====== Textauszug ======

# Problem



## Auron (3. Aug 2008)

Hi an alle,
ich habe jetzt schon eine Weile google durchforstet bin aber leider auf kein brauchbares Ergebnis gekommen.
Ich suche eigentlich nur ein Beispiel oder eine Anleitung wie man eine MySQL Datenbank in ein Java Programm einbettet, sodass ich die Datenbank speichern kann um sie auf anderen Rechnern zu laden und ich nicht auf jedem Rechner auf den ich das Programm laufen lasse MySQL Server installieren/konfigurieren muss.

Das Programm soll also eine eigene Datenbank verwalten unabhängig ob MySQL Server installiert ist.

Wäre für jede Hilfe in der Richtung dankbar.

Auron


----------



## Auron (3. Aug 2008)

Hmm dachte könnte den Titel noch editieren, scheint aber nicht zu gehen.
Wollte wegen Spamschutz einen vorübergehenden Titel wählen.
Ursprüngliche sollte sowas wie "eingebettetes MySQL in Java" heißen, sorry


----------



## musiKk (3. Aug 2008)

Also um eine Datenbank in ein Java-Programm direkt einzubetten, wuerde ich zu JavaDB greifen. Das hat natuerlich nichts mit MySQL zu tun, aber ich denke nicht, dass man das so einfach integrieren kann.


----------



## Auron (3. Aug 2008)

Auf der MySQL Webseite gibt es doch eine Bibliothek um das einzubetten, oder habe ich das falsch verstanden?


----------



## musiKk (3. Aug 2008)

Meinst du das? Damit kannst du mit deinem Java-Programm eine Verbindung zu einer MySQL-Datenbank herstellen. Ich hatte dich jetzt so verstanden, dass du die Datenbank selbst ins Programm integrieren willst.


----------



## Auron (3. Aug 2008)

Nein ich meine das


----------



## SlaterB (3. Aug 2008)

http://dev.mysql.com/doc/refman/5.1/de/connector-mxj-configuration-java-object.html
mit Verweis auf aktuellere englische Version (da ist Connector tatsächlich Kapitel 27 statt 25)
http://dev.mysql.com/doc/refman/5.0/en/connector-mxj.html
http://dev.mysql.com/doc/refman/5.0/en/connector-mxj-configuration-java-object.html


edit:
http://dev.mysql.com/doc/refman/5.1/en/connector-mxj.html
ist sogar Kapitel 30..


----------



## Auron (3. Aug 2008)

Das sieht schon mal gut aus. Ich werde mich mal durcharbeiten und wenn ich Fragen habe wieder reinschauen.
Danke


----------

====== Vorliegendes Material ======

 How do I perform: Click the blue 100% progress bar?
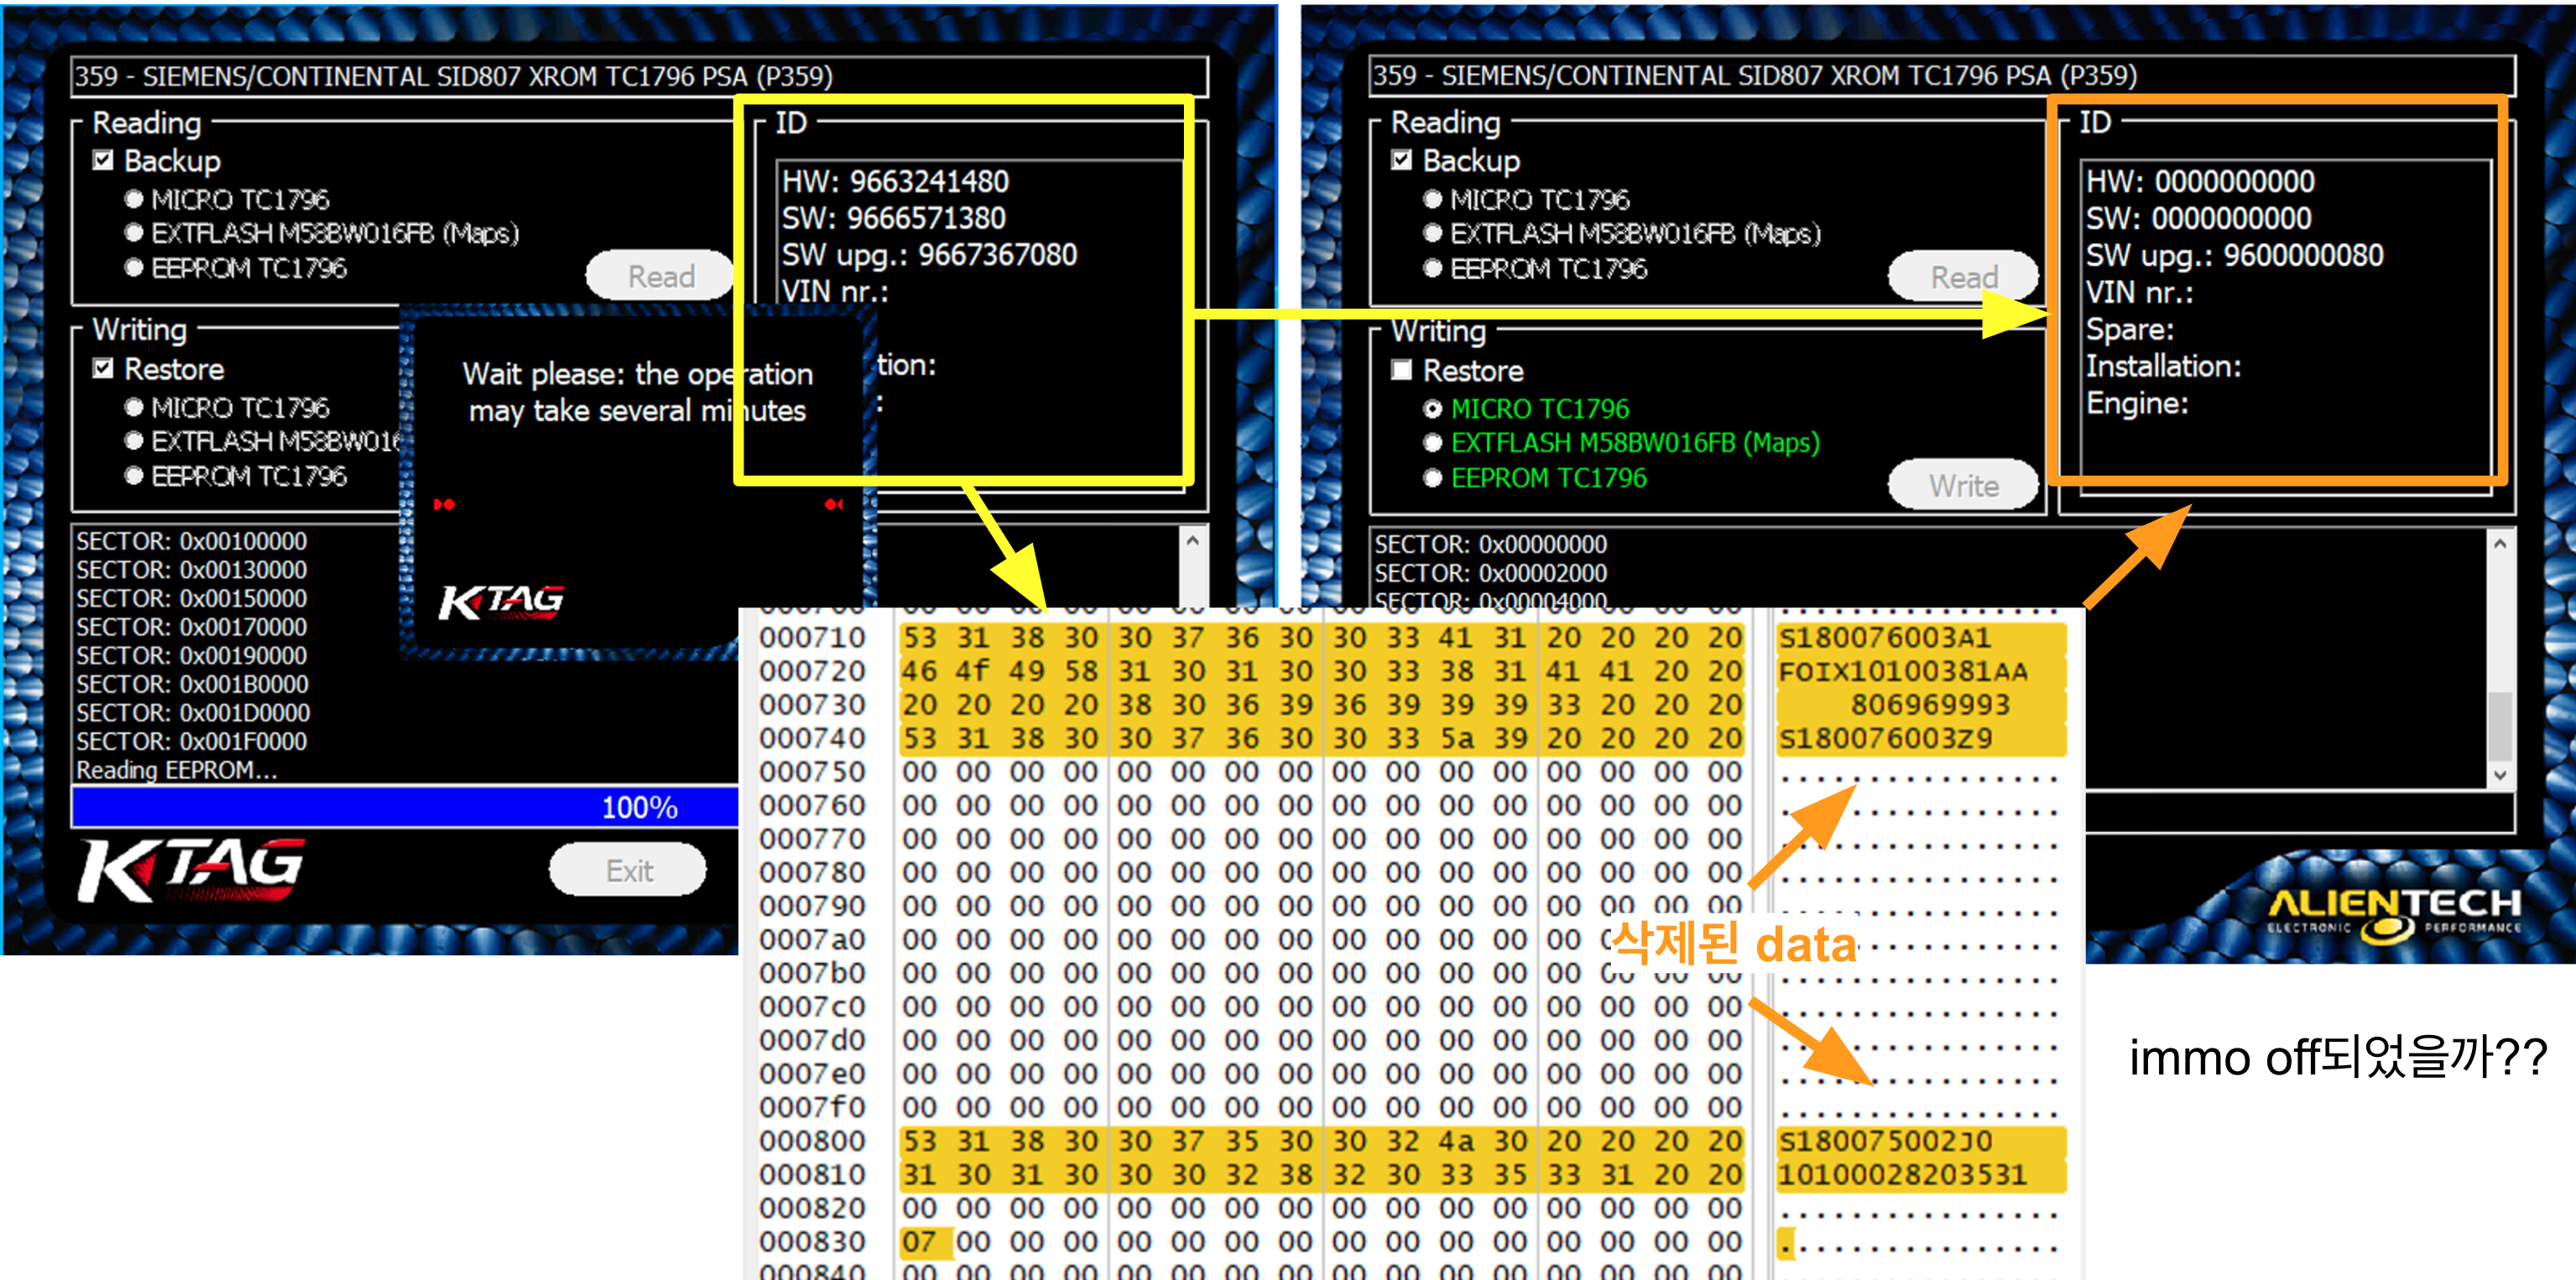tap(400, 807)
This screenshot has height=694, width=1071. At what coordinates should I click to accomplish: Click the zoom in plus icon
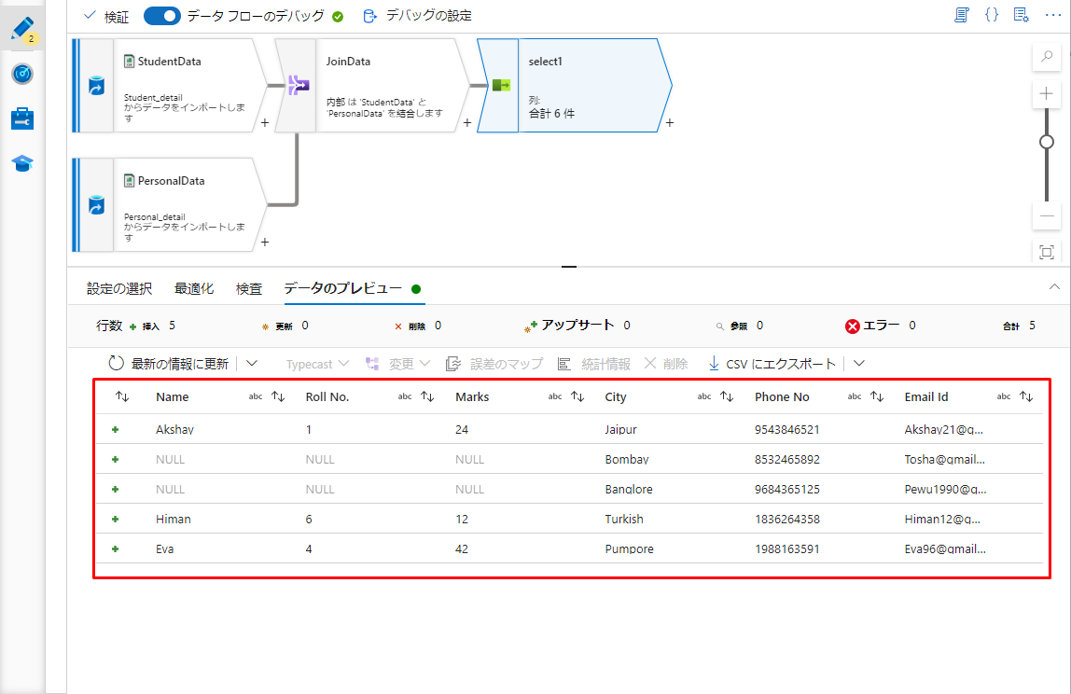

======

Aufgaben:
[1] Schreibe den Abschnitt des Textauszugs neu, der mit den Worten "Ich suche eigentlich" beginnt und nach "Server installiert ist." endet. Ändere dabei "MySQL Server" zu "PostgreSQL Server".
[2] Erkläre anhand des Textauszugs, warum Auron eine MySQL-Datenbank in ein Java-Programm einbetten möchte.

Lösungen:
[1]
Ich suche eigentlich nur ein Beispiel oder eine Anleitung wie man eine MySQL Datenbank in ein Java Programm einbettet, sodass ich die Datenbank speichern kann um sie auf anderen Rechnern zu laden und ich nicht auf jedem Rechner auf den ich das Programm laufen lasse PostgreSQL Server installieren/konfigurieren muss.

Das Programm soll also eine eigene Datenbank verwalten unabhängig ob PostgreSQL Server installiert ist.

[2] Er möchte die Datenbank speichern und auf anderen Rechnern laden können. Dabei soll er nicht auf jedem Rechner, auf dem das Programm läuft, einen MySQL Server installieren oder konfigurieren müssen.